The problem
Each record must appear in your answer exactly as it does below.

Data provided
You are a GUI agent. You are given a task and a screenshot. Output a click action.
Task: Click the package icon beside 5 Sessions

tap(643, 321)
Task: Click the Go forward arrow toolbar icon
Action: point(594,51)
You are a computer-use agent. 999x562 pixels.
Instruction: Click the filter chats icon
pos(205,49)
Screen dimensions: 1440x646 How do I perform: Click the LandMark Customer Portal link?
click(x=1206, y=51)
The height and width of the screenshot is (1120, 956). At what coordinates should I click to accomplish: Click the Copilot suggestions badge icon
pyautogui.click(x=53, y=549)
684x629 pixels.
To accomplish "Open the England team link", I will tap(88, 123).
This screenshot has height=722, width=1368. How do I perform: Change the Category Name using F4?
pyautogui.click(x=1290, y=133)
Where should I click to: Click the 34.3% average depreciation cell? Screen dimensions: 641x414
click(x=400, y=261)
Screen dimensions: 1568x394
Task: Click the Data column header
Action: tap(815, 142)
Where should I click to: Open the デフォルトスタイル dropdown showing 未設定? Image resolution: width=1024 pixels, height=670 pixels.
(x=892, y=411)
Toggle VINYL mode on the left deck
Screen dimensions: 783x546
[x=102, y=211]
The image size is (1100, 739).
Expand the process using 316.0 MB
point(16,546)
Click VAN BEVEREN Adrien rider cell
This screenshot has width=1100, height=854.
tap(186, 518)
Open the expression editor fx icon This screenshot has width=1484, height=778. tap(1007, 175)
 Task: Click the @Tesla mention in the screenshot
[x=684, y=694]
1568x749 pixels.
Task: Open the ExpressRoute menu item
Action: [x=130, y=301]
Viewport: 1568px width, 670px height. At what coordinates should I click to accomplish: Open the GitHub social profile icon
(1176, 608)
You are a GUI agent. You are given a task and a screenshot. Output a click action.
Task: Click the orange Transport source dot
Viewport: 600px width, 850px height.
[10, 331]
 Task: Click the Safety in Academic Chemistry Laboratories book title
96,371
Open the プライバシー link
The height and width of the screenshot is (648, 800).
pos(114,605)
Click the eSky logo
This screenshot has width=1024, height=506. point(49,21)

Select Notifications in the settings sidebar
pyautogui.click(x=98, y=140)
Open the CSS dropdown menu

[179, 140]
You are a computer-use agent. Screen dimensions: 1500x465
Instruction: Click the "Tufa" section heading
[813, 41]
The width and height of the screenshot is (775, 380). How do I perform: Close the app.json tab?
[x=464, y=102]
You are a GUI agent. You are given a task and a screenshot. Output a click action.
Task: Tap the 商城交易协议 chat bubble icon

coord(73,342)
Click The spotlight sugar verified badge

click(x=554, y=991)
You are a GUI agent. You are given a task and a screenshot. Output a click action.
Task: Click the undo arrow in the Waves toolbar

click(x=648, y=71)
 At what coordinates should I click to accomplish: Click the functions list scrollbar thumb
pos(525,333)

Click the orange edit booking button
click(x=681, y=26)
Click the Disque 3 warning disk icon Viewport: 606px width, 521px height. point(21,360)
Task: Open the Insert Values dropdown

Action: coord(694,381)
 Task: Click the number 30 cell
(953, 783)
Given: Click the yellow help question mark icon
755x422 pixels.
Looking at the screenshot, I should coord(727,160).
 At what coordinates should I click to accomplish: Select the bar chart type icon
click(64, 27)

Written answer
You are a GUI agent. You are given a task and a screenshot. Output a click action.
Task: Click the package icon beside 5 Sessions

tap(643, 321)
Task: Click the Go forward arrow toolbar icon
Action: point(594,51)
You are a computer-use agent. 999x562 pixels.
Instruction: Click the filter chats icon
pos(205,49)
Screen dimensions: 1440x646 How do I perform: Click the LandMark Customer Portal link?
click(x=1206, y=51)
The height and width of the screenshot is (1120, 956). At what coordinates should I click to accomplish: Click the Copilot suggestions badge icon
pyautogui.click(x=53, y=549)
684x629 pixels.
To accomplish "Open the England team link", I will tap(88, 123).
This screenshot has height=722, width=1368. How do I perform: Change the Category Name using F4?
pyautogui.click(x=1290, y=133)
Where should I click to: Click the 34.3% average depreciation cell? Screen dimensions: 641x414
click(x=400, y=261)
Screen dimensions: 1568x394
Task: Click the Data column header
Action: tap(815, 142)
Where should I click to: Open the デフォルトスタイル dropdown showing 未設定? Image resolution: width=1024 pixels, height=670 pixels.
(x=892, y=411)
Toggle VINYL mode on the left deck
Screen dimensions: 783x546
[x=102, y=211]
The image size is (1100, 739).
Expand the process using 316.0 MB
point(16,546)
Click VAN BEVEREN Adrien rider cell
This screenshot has width=1100, height=854.
tap(186, 518)
Open the expression editor fx icon This screenshot has width=1484, height=778. tap(1007, 175)
 Task: Click the @Tesla mention in the screenshot
[x=684, y=694]
1568x749 pixels.
Task: Open the ExpressRoute menu item
Action: [x=130, y=301]
Viewport: 1568px width, 670px height. At what coordinates should I click to accomplish: Open the GitHub social profile icon
(1176, 608)
You are a GUI agent. You are given a task and a screenshot. Output a click action.
Task: Click the orange Transport source dot
Viewport: 600px width, 850px height.
[10, 331]
 Task: Click the Safety in Academic Chemistry Laboratories book title
96,371
Open the プライバシー link
The height and width of the screenshot is (648, 800).
pos(114,605)
Click the eSky logo
This screenshot has width=1024, height=506. point(49,21)

Select Notifications in the settings sidebar
pyautogui.click(x=98, y=140)
Open the CSS dropdown menu

[179, 140]
You are a computer-use agent. Screen dimensions: 1500x465
Instruction: Click the "Tufa" section heading
[813, 41]
The width and height of the screenshot is (775, 380). How do I perform: Close the app.json tab?
[x=464, y=102]
You are a GUI agent. You are given a task and a screenshot. Output a click action.
Task: Tap the 商城交易协议 chat bubble icon

coord(73,342)
Click The spotlight sugar verified badge

click(x=554, y=991)
You are a GUI agent. You are given a task and a screenshot. Output a click action.
Task: Click the undo arrow in the Waves toolbar

click(x=648, y=71)
 At what coordinates should I click to accomplish: Click the functions list scrollbar thumb
pos(525,333)

Click the orange edit booking button
click(x=681, y=26)
Click the Disque 3 warning disk icon Viewport: 606px width, 521px height. point(21,360)
Task: Open the Insert Values dropdown

Action: coord(694,381)
 Task: Click the number 30 cell
(953, 783)
Given: Click the yellow help question mark icon
755x422 pixels.
Looking at the screenshot, I should coord(727,160).
 At what coordinates should I click to accomplish: Select the bar chart type icon
click(64, 27)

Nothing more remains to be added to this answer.